● **What the task asks**: Would you transcribe the records word for word, please?

[Data excerpts]
------------------------------------------------------------
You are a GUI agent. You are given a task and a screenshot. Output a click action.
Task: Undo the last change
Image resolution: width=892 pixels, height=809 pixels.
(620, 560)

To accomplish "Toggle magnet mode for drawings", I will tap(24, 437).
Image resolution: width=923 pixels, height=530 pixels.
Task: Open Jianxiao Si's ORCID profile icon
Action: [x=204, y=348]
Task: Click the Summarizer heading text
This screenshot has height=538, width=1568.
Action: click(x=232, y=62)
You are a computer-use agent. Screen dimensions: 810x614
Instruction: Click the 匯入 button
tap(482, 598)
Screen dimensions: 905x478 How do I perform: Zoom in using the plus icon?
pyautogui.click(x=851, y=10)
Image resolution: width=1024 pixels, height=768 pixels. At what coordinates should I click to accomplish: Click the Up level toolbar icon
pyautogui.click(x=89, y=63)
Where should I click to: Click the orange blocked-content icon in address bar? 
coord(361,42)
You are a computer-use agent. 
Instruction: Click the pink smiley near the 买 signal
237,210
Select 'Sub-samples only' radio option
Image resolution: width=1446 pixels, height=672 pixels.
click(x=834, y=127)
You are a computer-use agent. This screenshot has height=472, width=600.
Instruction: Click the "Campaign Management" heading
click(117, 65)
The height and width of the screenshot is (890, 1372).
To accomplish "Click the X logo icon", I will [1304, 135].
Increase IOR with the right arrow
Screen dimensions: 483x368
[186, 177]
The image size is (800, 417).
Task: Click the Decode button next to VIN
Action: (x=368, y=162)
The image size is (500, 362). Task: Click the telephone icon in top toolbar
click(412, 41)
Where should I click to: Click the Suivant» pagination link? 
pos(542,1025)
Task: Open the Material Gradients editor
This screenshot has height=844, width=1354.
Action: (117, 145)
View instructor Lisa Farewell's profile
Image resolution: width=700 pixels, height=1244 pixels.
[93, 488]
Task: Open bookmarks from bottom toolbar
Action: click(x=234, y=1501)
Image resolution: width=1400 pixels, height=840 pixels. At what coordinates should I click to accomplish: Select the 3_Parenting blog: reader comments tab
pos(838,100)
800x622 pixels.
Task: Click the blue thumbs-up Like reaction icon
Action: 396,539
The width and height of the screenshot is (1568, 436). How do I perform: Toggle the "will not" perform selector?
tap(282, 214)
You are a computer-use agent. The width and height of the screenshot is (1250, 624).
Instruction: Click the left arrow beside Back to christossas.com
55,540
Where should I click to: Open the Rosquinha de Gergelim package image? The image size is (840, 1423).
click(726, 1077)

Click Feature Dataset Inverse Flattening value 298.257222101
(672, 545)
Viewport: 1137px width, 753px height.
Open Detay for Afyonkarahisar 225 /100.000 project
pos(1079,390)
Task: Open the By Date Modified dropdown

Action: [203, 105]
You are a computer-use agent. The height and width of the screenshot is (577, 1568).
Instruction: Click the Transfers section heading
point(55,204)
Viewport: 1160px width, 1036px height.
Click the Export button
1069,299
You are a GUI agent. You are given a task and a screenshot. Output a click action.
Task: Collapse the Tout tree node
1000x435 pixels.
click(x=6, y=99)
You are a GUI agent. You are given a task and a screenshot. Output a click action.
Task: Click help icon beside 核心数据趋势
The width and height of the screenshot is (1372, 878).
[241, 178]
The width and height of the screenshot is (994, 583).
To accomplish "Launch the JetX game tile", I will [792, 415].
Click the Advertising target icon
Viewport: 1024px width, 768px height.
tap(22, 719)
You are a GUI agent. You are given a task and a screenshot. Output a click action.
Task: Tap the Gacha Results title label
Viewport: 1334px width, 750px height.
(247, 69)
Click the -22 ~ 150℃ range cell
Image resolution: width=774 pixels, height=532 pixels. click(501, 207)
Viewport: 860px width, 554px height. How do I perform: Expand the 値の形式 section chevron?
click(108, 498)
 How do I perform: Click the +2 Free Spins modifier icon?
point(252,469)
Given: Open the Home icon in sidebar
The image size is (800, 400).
------------------------------------------------------------
● **Your response**:
You are a GUI agent. You are given a task and a screenshot. Output a click action.
Task: Undo the last change
Image resolution: width=892 pixels, height=809 pixels.
(620, 560)

To accomplish "Toggle magnet mode for drawings", I will tap(24, 437).
Image resolution: width=923 pixels, height=530 pixels.
Task: Open Jianxiao Si's ORCID profile icon
Action: [x=204, y=348]
Task: Click the Summarizer heading text
This screenshot has height=538, width=1568.
Action: click(x=232, y=62)
You are a computer-use agent. Screen dimensions: 810x614
Instruction: Click the 匯入 button
tap(482, 598)
Screen dimensions: 905x478 How do I perform: Zoom in using the plus icon?
pyautogui.click(x=851, y=10)
Image resolution: width=1024 pixels, height=768 pixels. At what coordinates should I click to accomplish: Click the Up level toolbar icon
pyautogui.click(x=89, y=63)
Where should I click to: Click the orange blocked-content icon in address bar? 
coord(361,42)
You are a computer-use agent. 
Instruction: Click the pink smiley near the 买 signal
237,210
Select 'Sub-samples only' radio option
Image resolution: width=1446 pixels, height=672 pixels.
click(x=834, y=127)
You are a computer-use agent. This screenshot has height=472, width=600.
Instruction: Click the "Campaign Management" heading
click(117, 65)
The height and width of the screenshot is (890, 1372).
To accomplish "Click the X logo icon", I will [1304, 135].
Increase IOR with the right arrow
Screen dimensions: 483x368
[186, 177]
The image size is (800, 417).
Task: Click the Decode button next to VIN
Action: (x=368, y=162)
The image size is (500, 362). Task: Click the telephone icon in top toolbar
click(412, 41)
Where should I click to: Click the Suivant» pagination link? 
pos(542,1025)
Task: Open the Material Gradients editor
This screenshot has height=844, width=1354.
Action: (117, 145)
View instructor Lisa Farewell's profile
Image resolution: width=700 pixels, height=1244 pixels.
[93, 488]
Task: Open bookmarks from bottom toolbar
Action: click(x=234, y=1501)
Image resolution: width=1400 pixels, height=840 pixels. At what coordinates should I click to accomplish: Select the 3_Parenting blog: reader comments tab
pos(838,100)
800x622 pixels.
Task: Click the blue thumbs-up Like reaction icon
Action: 396,539
The width and height of the screenshot is (1568, 436). How do I perform: Toggle the "will not" perform selector?
tap(282, 214)
You are a computer-use agent. The width and height of the screenshot is (1250, 624).
Instruction: Click the left arrow beside Back to christossas.com
55,540
Where should I click to: Open the Rosquinha de Gergelim package image? The image size is (840, 1423).
click(726, 1077)

Click Feature Dataset Inverse Flattening value 298.257222101
(672, 545)
Viewport: 1137px width, 753px height.
Open Detay for Afyonkarahisar 225 /100.000 project
pos(1079,390)
Task: Open the By Date Modified dropdown

Action: [203, 105]
You are a computer-use agent. The height and width of the screenshot is (577, 1568).
Instruction: Click the Transfers section heading
point(55,204)
Viewport: 1160px width, 1036px height.
Click the Export button
1069,299
You are a GUI agent. You are given a task and a screenshot. Output a click action.
Task: Collapse the Tout tree node
1000x435 pixels.
click(x=6, y=99)
You are a GUI agent. You are given a task and a screenshot. Output a click action.
Task: Click help icon beside 核心数据趋势
The width and height of the screenshot is (1372, 878).
[241, 178]
The width and height of the screenshot is (994, 583).
To accomplish "Launch the JetX game tile", I will [792, 415].
Click the Advertising target icon
Viewport: 1024px width, 768px height.
tap(22, 719)
You are a GUI agent. You are given a task and a screenshot. Output a click action.
Task: Tap the Gacha Results title label
Viewport: 1334px width, 750px height.
(247, 69)
Click the -22 ~ 150℃ range cell
Image resolution: width=774 pixels, height=532 pixels. click(501, 207)
Viewport: 860px width, 554px height. How do I perform: Expand the 値の形式 section chevron?
click(108, 498)
 How do I perform: Click the +2 Free Spins modifier icon?
point(252,469)
Given: Open the Home icon in sidebar
The image size is (800, 400).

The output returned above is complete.